Extracted entries »
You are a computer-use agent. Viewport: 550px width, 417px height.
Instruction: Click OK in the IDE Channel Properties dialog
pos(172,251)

==

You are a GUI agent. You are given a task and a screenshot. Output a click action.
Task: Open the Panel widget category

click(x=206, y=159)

Exercise goal »
Find the lines that mention "agent" in the entries and show them.

Answer to this exercise »
You are a computer-use agent. Viewport: 550px width, 417px height.
You are a GUI agent. You are given a task and a screenshot. Output a click action.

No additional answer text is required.